Records:
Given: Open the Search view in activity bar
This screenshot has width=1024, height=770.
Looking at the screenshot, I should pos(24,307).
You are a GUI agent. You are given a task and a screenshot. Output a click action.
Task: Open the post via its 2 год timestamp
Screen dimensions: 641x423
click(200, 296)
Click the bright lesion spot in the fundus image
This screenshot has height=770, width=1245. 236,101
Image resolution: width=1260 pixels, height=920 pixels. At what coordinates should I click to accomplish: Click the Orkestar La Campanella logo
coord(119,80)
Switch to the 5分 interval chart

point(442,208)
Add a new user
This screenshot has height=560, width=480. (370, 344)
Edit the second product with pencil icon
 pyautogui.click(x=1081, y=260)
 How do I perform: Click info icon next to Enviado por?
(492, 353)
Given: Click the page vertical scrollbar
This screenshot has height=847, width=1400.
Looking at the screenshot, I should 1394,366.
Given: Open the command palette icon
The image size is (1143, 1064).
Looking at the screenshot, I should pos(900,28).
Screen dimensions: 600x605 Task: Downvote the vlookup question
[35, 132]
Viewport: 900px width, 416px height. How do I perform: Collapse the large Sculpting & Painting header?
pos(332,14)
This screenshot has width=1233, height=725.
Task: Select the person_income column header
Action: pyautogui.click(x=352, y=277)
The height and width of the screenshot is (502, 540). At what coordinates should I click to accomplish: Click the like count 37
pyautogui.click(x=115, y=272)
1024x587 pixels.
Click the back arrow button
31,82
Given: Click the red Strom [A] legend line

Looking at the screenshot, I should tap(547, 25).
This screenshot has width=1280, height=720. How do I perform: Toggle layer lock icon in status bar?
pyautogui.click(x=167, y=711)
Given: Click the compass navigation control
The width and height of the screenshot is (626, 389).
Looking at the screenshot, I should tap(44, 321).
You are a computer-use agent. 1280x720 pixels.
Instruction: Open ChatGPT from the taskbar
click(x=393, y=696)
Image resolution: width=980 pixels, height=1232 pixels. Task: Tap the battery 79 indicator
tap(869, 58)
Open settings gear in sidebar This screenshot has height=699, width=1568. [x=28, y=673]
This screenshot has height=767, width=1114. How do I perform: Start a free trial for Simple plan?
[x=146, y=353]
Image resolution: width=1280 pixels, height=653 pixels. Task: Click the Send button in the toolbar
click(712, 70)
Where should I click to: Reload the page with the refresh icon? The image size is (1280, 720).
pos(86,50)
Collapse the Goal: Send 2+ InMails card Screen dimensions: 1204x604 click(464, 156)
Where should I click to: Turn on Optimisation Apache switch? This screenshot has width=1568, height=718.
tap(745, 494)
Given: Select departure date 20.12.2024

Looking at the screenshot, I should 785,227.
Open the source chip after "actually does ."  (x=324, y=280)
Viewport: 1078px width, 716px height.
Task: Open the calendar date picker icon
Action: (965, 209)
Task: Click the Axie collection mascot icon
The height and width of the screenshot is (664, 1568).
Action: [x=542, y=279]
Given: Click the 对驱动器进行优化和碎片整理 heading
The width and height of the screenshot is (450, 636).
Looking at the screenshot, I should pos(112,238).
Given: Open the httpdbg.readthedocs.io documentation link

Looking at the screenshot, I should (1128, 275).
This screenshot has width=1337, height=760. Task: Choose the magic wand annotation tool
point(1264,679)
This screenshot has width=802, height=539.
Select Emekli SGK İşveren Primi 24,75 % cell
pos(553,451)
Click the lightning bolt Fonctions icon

Assigned task: Without omitting anything, set down all the entries above again.

Response to the task:
Given: Open the Search view in activity bar
This screenshot has width=1024, height=770.
Looking at the screenshot, I should pos(24,307).
You are a GUI agent. You are given a task and a screenshot. Output a click action.
Task: Open the post via its 2 год timestamp
Screen dimensions: 641x423
click(200, 296)
Click the bright lesion spot in the fundus image
This screenshot has height=770, width=1245. 236,101
Image resolution: width=1260 pixels, height=920 pixels. At what coordinates should I click to accomplish: Click the Orkestar La Campanella logo
coord(119,80)
Switch to the 5分 interval chart

point(442,208)
Add a new user
This screenshot has height=560, width=480. (370, 344)
Edit the second product with pencil icon
 pyautogui.click(x=1081, y=260)
 How do I perform: Click info icon next to Enviado por?
(492, 353)
Given: Click the page vertical scrollbar
This screenshot has height=847, width=1400.
Looking at the screenshot, I should 1394,366.
Given: Open the command palette icon
The image size is (1143, 1064).
Looking at the screenshot, I should pos(900,28).
Screen dimensions: 600x605 Task: Downvote the vlookup question
[35, 132]
Viewport: 900px width, 416px height. How do I perform: Collapse the large Sculpting & Painting header?
pos(332,14)
This screenshot has width=1233, height=725.
Task: Select the person_income column header
Action: pyautogui.click(x=352, y=277)
The height and width of the screenshot is (502, 540). At what coordinates should I click to accomplish: Click the like count 37
pyautogui.click(x=115, y=272)
1024x587 pixels.
Click the back arrow button
31,82
Given: Click the red Strom [A] legend line

Looking at the screenshot, I should tap(547, 25).
This screenshot has width=1280, height=720. How do I perform: Toggle layer lock icon in status bar?
pyautogui.click(x=167, y=711)
Given: Click the compass navigation control
The width and height of the screenshot is (626, 389).
Looking at the screenshot, I should tap(44, 321).
You are a computer-use agent. 1280x720 pixels.
Instruction: Open ChatGPT from the taskbar
click(x=393, y=696)
Image resolution: width=980 pixels, height=1232 pixels. Task: Tap the battery 79 indicator
tap(869, 58)
Open settings gear in sidebar This screenshot has height=699, width=1568. [x=28, y=673]
This screenshot has height=767, width=1114. How do I perform: Start a free trial for Simple plan?
[x=146, y=353]
Image resolution: width=1280 pixels, height=653 pixels. Task: Click the Send button in the toolbar
click(712, 70)
Where should I click to: Reload the page with the refresh icon? The image size is (1280, 720).
pos(86,50)
Collapse the Goal: Send 2+ InMails card Screen dimensions: 1204x604 click(464, 156)
Where should I click to: Turn on Optimisation Apache switch? This screenshot has width=1568, height=718.
tap(745, 494)
Given: Select departure date 20.12.2024

Looking at the screenshot, I should 785,227.
Open the source chip after "actually does ."  (x=324, y=280)
Viewport: 1078px width, 716px height.
Task: Open the calendar date picker icon
Action: (965, 209)
Task: Click the Axie collection mascot icon
The height and width of the screenshot is (664, 1568).
Action: [x=542, y=279]
Given: Click the 对驱动器进行优化和碎片整理 heading
The width and height of the screenshot is (450, 636).
Looking at the screenshot, I should pos(112,238).
Given: Open the httpdbg.readthedocs.io documentation link

Looking at the screenshot, I should (1128, 275).
This screenshot has width=1337, height=760. Task: Choose the magic wand annotation tool
point(1264,679)
This screenshot has width=802, height=539.
Select Emekli SGK İşveren Primi 24,75 % cell
pos(553,451)
Click the lightning bolt Fonctions icon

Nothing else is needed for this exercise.